Comparing outcomes related to dialysis modality is complicated by selection bias introduced by patients and physicians. To address the impact of selection bias, this study compared mortality by initial dialysis modality among patients who had ESRD and were placed on the transplant waiting list. This study was a historical prospective cohort of 12,568 patients in the United States who initiated dialysis between May 1, 1995, and October 31, 1998, and were placed on the transplant waiting list before dialysis initiation. Two-year mortality was compared using Kaplan-Meier curves and Cox proportional hazards models that analyzed patients primarily using an intention-to-treat approach and separately censored patients on a modality switch. At 2 yr, the unadjusted mortality rate was 6.6% among peritoneal dialysis (PD) patients compared with 6.9% among hemodialysis (HD) patients (hazard ratio [HR] 1.01; 95% confidence interval [CI] 0.82 to 1.23).
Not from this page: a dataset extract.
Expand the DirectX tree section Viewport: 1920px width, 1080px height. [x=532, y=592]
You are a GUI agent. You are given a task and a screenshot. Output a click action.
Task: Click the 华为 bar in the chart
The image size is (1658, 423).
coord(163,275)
After controlling for differences in baseline characteristics, comorbidities, and laboratory variables, the selection of PD versus HD remained associated with a similar 2-yr mortality risk (HR 1.03; 95% CI 0.83 to 1.28). In separate models, 2-yr mortality associated with PD versus HD was significant among patients with body mass index (BMI) > or = 26 kg/m2 (HR 1.37; 95% CI 1.01 to 1.83) but not among patients with BMI < 26 kg/m2 (HR 0.81; 95% CI 0.61 to 1.07). Results were similar after censoring on a modality switch. In conclusion, although choice of initial dialysis modality seems to be associated with equivalent outcomes among patients who have ESRD and are placed on the transplant waiting list, patients with BMI > or = 26 kg/m2 have increased 2-yr mortality associated with the selection of PD versus HD. Because the interpretation of observational data is highly affected by residual confounding and selection bias, further efforts should focus on the formation and testing of hypotheses to improve dialysis delivery.

摘要

患者和医生引入的选择偏倚使与透析方式相关的结果比较变得复杂。为了应对选择偏倚的影响,本研究比较了终末期肾病(ESRD)患者且已列入移植等待名单者按初始透析方式分组的死亡率。本研究是一项针对美国12568例患者的历史性前瞻性队列研究,这些患者于1995年5月1日至1998年10月31日开始透析,并在透析开始前被列入移植等待名单。使用Kaplan-Meier曲线和Cox比例风险模型比较两年死亡率,这些模型主要采用意向性分析方法对患者进行分析,并对转为其他透析方式的患者进行单独截尾分析。在2年时,腹膜透析(PD)患者的未调整死亡率为6.6%,而血液透析(HD)患者为6.9%(风险比[HR]1.01;95%置信区间[CI]0.82至1.23)。在控制了基线特征、合并症和实验室变量的差异后,选择PD与HD相比,两年死亡风险仍然相似(HR 1.03;95%CI 0.83至1.28)。在单独的模型中,体重指数(BMI)≥26 kg/m²的患者中,与HD相比,PD相关的两年死亡率显著(HR 1.37;95%CI 1.01至1.83),而BMI<26 kg/m²的患者中则不显著(HR 0.81;95%CI 0.61至1.07)。在对透析方式转换进行截尾分析后,结果相似。总之,虽然对于ESRD患者且已列入移植等待名单者,初始透析方式的选择似乎与等效结局相关,但BMI≥26 kg/m²的患者中,选择PD与HD相比,两年死亡率增加。由于观察性数据的解释受残余混杂和选择偏倚的影响很大,应进一步努力聚焦于假设的形成和检验,以改善透析治疗。